The extreme Christian colleges in my research, however, operated differently. Liberty University—the largest Christian University in the world— was my most prominent researched example, with Oral Roberts University and Bob Jones University coming in a close second. These schools had rules. Strict ones. About dress codes and visitors; friendships and relationships. They established curfews and mandatory rituals. I wanted to explore what happens when a person seeking freedom—thinking college was their means to get it—instead had it restricted. I wondered what it would be like to seek freedom elsewhere—what kind of trouble would someone get into when every decision they make is regulated. It made me think of the restriction to binge pipeline I’d become familiar with in regards to eating disorders. If you restrict, restrict, restrict… eventually, it’s common to binge. If you’re controlled, controlled, controlled… eventually, do you rebel?
I had that question in the back of my mind while thinking about the theme of the book—what message did I want to send, what point did I want to make?
That’s when I started thinking about Chanel Miller. In 2015 she was sexually assaulted on Stanford University’s campus by Brock Turner. Turner was convicted of three counts of sexual assault, sentenced to six months in jail, and served three before being released on good behavior. A discussion that came out of the case was about privilege and the handling of college sexual assault.
If schools are generally underreporting sexual assault—one study proports “the actual rate of sexual assault is at least an estimated 44% higher than the numbers that universities submit in compliance with the Clery Act”—what would happen in a school that also has extremely strict abstinence policies? A school like Liberty University, or Oral Roberts University, or Bob Jones University.
In July 2021, a dozen anonymous former students from Liberty University sued the school and came forward alleging a pattern of school officials “discouraging, dismissing, and even blaming female students who have tried to come forward with claims of sexual assault.” The lawsuit claimed, “the school failed to help victims of sexual assault and that the school’s student honor code made assault more likely by making it ‘difficult or impossible’ for students to report sexual violence.”

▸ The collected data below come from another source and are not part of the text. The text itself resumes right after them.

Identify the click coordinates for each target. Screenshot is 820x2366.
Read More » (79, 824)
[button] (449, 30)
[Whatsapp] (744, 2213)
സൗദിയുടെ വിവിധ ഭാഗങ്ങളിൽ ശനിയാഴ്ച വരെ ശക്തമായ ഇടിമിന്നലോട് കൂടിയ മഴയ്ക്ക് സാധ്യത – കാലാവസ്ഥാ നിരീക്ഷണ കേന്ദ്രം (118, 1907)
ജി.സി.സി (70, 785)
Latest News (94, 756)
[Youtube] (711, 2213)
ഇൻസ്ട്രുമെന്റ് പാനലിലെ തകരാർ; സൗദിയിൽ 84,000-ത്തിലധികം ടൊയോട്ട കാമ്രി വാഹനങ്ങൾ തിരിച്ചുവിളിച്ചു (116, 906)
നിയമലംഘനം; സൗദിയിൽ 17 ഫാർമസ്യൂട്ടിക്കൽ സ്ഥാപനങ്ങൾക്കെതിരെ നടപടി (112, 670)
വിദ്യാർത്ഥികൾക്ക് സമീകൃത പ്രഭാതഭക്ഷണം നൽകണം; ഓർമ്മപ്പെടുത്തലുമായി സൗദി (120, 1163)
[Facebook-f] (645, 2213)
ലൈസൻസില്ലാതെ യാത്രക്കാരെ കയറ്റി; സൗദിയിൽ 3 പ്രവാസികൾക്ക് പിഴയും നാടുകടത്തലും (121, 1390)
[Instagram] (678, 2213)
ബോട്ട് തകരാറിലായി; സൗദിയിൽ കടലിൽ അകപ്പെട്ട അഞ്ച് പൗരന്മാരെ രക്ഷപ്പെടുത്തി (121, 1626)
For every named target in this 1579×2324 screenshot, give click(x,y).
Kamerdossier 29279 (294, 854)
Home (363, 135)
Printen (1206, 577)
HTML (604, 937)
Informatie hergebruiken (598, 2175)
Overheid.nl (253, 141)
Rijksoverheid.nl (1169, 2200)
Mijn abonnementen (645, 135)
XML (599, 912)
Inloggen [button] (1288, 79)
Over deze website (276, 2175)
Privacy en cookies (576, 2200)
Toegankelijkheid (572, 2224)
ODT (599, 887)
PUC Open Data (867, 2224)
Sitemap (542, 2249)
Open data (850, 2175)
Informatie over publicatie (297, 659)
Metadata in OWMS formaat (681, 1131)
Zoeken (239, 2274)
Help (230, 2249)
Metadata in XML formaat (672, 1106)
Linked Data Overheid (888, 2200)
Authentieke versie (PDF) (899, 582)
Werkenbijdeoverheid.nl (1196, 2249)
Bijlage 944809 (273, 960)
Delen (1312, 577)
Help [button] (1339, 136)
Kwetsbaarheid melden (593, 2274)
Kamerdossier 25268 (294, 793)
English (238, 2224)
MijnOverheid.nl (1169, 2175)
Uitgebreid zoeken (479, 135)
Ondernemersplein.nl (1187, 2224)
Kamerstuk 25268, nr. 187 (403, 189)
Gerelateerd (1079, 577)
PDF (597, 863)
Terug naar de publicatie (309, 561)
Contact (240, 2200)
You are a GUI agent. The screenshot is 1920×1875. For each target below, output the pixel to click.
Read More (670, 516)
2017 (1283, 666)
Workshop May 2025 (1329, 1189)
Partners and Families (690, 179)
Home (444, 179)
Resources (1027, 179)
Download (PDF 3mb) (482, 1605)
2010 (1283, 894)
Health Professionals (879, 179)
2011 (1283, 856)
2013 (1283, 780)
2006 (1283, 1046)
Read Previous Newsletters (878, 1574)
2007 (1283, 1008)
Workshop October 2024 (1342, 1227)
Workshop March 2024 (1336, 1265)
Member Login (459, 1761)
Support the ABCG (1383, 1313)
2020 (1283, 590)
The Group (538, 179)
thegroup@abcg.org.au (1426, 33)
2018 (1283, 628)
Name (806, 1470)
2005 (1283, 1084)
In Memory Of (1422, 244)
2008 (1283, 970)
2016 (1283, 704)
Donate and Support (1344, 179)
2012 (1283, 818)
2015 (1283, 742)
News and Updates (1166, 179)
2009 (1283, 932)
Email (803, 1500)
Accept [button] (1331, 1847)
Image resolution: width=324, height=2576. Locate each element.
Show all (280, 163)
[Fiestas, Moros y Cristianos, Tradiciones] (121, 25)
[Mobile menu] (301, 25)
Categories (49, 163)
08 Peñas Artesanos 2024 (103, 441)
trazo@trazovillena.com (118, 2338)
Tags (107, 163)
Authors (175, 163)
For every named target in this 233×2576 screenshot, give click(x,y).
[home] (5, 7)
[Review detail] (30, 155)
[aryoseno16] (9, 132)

For me, the key to writing about this—to exploring how privilege and age-old rules aid in the mishandling of sexual assault reports on college campuses—was to not write it at all. The Social Climber does not feature a graphic assault scene. Instead, it features Eliza Bennet, reeling from her past, determined to make it right. It features a character who feels angry and betrayed, who needs to overcome this in order to move on. She needs to feel in control because so much of her past was defined by a lack of autonomy, a lack of self. A lack of liberty.
As an adult, Eliza has meticulously climbed the social ladder from religious cult upbringing to Upper East Side elite. She has the gorgeous old-money fiancé, the upper-crust penthouse apartment, the glossy job. She’s made it in a city that never would have accepted the old her. In fact, the old her never would have tried. It’s through her sharp observations of the privileged world of the one-percenters she’s surrounded herself with that we’re able to begin to understand how people like Brock Turner or any of the dozen men who assaulted the women of the Liberty University lawsuit can be protected.
They say show, don’t tell, and I think that especially applies to fictionalizing true crime. Don’t preach the point you’re trying to make or list the crime elements you’re trying to highlight. Write a compelling character that readers will invest in, and experience everything through her eyes. Let your character’s actions, reactions, behaviors, and emotions start the conversation about what you’re trying to say.